Skadden has advised SHEIN on its recently announced strategic partnership with SPARC Group Holdings II. SHEIN is a global integrated online marketplace for fashion, beauty and lifestyle products. The partnership will focus on meeting the needs of customers in the US and around the world who enjoy affordable, high-quality fashion. Under the agreement, SHEIN acquires an approximately one-third interest in SPARC Group, a joint venture that includes Authentic Brands Group and Simon Property Group, and SPARC Group becomes a minority shareholder in SHEIN. Partners Dohyun Kim and Shu Du (M&A-Hong Kong), Victor Hollender (tax) and Page Griffin (executive compensation and benefits-Palo Alto and New York) led the firm’s team in the transaction.

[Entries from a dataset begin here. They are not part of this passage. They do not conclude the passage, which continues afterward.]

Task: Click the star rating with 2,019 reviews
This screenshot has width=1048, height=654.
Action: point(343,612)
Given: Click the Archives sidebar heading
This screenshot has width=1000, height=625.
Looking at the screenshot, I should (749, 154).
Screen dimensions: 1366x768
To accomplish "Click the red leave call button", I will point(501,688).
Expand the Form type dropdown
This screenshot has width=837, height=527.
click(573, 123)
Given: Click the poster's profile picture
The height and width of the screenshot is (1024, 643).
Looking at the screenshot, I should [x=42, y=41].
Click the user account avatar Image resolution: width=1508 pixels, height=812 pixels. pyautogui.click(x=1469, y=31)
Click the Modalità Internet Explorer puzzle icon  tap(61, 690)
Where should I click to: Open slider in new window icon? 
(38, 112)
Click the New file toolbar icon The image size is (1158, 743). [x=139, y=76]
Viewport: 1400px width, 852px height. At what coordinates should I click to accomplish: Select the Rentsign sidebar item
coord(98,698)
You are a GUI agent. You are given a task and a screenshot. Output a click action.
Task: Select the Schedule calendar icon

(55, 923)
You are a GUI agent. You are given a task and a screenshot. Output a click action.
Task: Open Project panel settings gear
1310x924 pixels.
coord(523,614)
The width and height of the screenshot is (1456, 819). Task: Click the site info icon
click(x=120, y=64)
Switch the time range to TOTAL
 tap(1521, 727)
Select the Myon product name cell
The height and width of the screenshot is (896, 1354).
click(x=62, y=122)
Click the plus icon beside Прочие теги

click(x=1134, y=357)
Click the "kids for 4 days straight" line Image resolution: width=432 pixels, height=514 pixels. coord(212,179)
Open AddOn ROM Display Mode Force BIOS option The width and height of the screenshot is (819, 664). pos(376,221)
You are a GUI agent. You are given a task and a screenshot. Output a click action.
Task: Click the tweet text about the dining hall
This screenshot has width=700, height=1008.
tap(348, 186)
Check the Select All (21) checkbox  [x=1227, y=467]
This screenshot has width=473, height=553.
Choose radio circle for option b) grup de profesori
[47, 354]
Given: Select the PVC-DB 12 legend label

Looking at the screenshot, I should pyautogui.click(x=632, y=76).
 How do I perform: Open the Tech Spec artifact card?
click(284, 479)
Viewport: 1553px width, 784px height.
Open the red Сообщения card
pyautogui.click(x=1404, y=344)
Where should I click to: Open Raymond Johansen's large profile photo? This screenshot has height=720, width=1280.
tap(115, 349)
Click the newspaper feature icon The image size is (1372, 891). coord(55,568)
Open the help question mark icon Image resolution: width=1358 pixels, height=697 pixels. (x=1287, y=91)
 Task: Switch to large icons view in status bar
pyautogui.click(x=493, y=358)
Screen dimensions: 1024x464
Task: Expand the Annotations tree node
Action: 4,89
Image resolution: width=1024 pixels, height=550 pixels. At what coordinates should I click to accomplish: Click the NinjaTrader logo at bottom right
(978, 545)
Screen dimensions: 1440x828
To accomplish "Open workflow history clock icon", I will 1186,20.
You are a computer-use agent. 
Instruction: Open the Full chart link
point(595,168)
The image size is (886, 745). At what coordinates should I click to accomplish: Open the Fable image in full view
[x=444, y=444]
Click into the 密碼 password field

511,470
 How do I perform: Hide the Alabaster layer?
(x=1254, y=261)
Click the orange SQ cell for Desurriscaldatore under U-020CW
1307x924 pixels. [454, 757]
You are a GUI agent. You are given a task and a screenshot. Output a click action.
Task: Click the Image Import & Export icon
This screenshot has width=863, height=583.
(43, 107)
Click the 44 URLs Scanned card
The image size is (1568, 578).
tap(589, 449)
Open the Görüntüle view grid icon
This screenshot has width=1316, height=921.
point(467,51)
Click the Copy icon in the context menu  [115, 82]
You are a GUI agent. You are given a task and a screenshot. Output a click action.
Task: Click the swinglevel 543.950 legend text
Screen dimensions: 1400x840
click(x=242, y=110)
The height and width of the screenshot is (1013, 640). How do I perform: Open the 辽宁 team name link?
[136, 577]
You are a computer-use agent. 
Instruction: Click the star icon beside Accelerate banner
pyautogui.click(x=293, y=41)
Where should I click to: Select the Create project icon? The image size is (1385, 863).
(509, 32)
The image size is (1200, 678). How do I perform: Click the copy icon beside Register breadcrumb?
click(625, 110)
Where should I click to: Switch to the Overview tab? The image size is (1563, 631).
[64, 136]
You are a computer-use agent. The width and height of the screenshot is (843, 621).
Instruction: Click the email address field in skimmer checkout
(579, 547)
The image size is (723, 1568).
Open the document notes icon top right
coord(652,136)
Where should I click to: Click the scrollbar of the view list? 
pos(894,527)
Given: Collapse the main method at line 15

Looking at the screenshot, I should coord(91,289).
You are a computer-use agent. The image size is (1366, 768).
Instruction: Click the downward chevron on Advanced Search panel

Trilegal has represented the petitioners/non-applicants on successfully obtaining an order from NCLT Allahabad, upholding the maintainability of a composite oppression and mismanagement petition against both holding and subsidiary companies. NCLT permits lifting of corporate veil in an oppression and mismanagement petition filed by minority shareholders/promoters of Dainik Jagran Group. NCLT held a composite petition filed under Section 241-242 of the Companies Act, 2013 to be maintainable against both holding and subsidiary companies, despite the Petitioners not holding the requisite 10 percent shareholding in the latter, as holding company has direct control over the affairs of subsidiary. Partner Rajat Jariwal led the firm’s team in the matter.

Trilegal has also advised Zeco Aircon on its 100 percent acquisition by Munters AB Sweden, through its wholly-owned Indian subsidiary Munters India Humidity Control, on an enterprise value of Rs6 billion (US$72.3m). Corporate partner Abhishek Dubey led the firm’s team in the transaction, which is among the largest deals in the air handling unit segment.